To resolve this ethical issue, I will use a five-step decision-making model similar in some aspects but different in others with the American Accounting Association (AAA) model. Step one in this model is to determine the facts prevalent in the case. This will eliminate all possible ambiguities in the case before it is handled. The second step is to determine the rationale of the case; what are the ethical issues involved? Is the case legal? Does it conform to best practices, norms and values? The third step involves identifying alternative approaches to the issue. In this stage, other options on how to handle the issue are considered. In step four, the best option from the available alternatives is chosen. This course of action should be consistent with the best practices, principles, values and norms identified in step two. Finally, the decision is made.

Resolving the issue using my model

Step 1: Determining the facts prevalent in the case. The facts in the case are that the college president is the person who decides on reports of a faculty member’s sexual misconduct

Step 2:  Determining the rationale of the case: The college president has the mandate to hear reports of sexual misconduct from faculty member’s behavior including sexual misconduct. It’s lawful for a college president to be involved in such cases and must therefore decide how to respond to such cases:

Step 3: Identify Alternative courses of action: The alternative courses of actions include living the matter to higher authorities such as lectures and dean of students or university disciplinary committee, or consulting external bodies such as the government authorities.

Step 4: Choosing the best option: Since the college president is just one individual among many college stakeholders, it is not prudent to leave him with the whole responsibility of making decision on the misconduct of students. He should therefore consult the school disciplinary committee because that is in line with the norms of the college.

Step 5: Decision making stage: The decision then is to take the matter to the disciplinary committee for further consultative and investigative actions.

Resolving the issue through primary research

To resolve the issue through primary research, I have conducted three pieces of reaches. First, I approached the college president Ian Smith and asked him about his view. His response was that he often prefers to make decisions on how to respond to report on faculty member’s sexual misconduct because he has the power to do so and because it also gives me the opportunity to understand my students well and be able to help them when necessary. Secondly, I consulted the disciplinary committee on the same issue and surveyed past cases to determine how such issues were handled in the past. Finally, I interviewed a sample of faculty members to determine their views.

From this research, I noted that students prefer that the president decides how to respond to reports of faculty member’s sexual misconduct. This is because the president understands them and does not treat them harshly but gives them sound advice. On the other hand, the disciplinary committee prefers that the president should consult them. The best decision I made from this is that when the sexual misconduct is very serious and impacts greatly on the victims, than the matter should be taken to the committee, otherwise decisions should be made by the president.

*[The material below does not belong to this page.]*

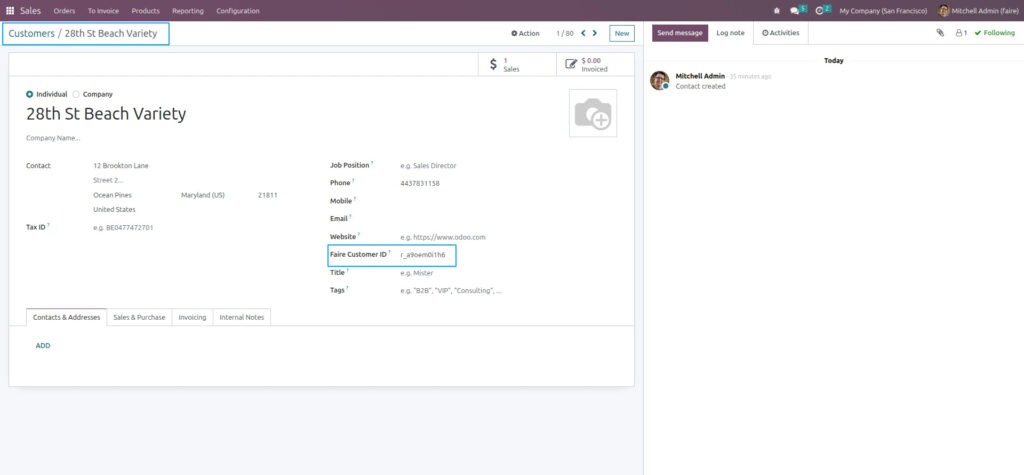Click the Customers breadcrumb link
1024x475 pixels.
point(31,34)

Resolving the issue through secondary research

First, I will consider the sexual misconduct policy of Wake Forest University which requires that sexual misconduct should be reported to the dean of students, Campus Advocacy and Support Services, and even the police (Wake Forest University, 2011). In this policy, the president has little influence on such behaviors and therefore cannot make decisions regarding to reports of sexual misconduct.

Secondly, I will also use the case of Saint Mary’s college of California. The college’s Sexual Misconduct policy requires that Sexual misconduct cases are handled by the college administration, so the college president has little influence and cannot make decisions on reports of such issues.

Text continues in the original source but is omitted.